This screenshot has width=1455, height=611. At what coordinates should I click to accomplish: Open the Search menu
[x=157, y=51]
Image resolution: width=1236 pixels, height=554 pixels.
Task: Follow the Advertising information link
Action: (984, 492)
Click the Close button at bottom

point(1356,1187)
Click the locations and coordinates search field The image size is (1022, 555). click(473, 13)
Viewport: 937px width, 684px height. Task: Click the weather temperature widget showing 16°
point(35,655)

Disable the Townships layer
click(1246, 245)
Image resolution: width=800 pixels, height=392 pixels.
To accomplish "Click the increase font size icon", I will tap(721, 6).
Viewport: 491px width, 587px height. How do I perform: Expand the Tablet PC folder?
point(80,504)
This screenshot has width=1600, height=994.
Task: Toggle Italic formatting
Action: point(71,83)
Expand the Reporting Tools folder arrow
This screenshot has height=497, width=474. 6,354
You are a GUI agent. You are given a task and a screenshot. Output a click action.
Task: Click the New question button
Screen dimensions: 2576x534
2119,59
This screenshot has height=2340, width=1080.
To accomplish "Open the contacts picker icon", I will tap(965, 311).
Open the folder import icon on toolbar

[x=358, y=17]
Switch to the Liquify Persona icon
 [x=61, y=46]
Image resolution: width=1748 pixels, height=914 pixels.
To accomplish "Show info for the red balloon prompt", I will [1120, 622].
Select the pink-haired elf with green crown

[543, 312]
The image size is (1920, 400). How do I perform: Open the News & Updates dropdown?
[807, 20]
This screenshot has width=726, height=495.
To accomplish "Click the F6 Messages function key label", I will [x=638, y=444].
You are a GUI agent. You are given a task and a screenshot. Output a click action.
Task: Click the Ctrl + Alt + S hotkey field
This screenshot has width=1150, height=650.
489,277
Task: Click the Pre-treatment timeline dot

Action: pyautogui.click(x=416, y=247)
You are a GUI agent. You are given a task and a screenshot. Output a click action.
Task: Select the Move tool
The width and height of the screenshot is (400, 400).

• YOUR ASSIGNMENT: Wherever the string "field" appears in the records, copy the whole line.

• SOLUTION:
Click the locations and coordinates search field The image size is (1022, 555). click(473, 13)
Task: Click the Ctrl + Alt + S hotkey field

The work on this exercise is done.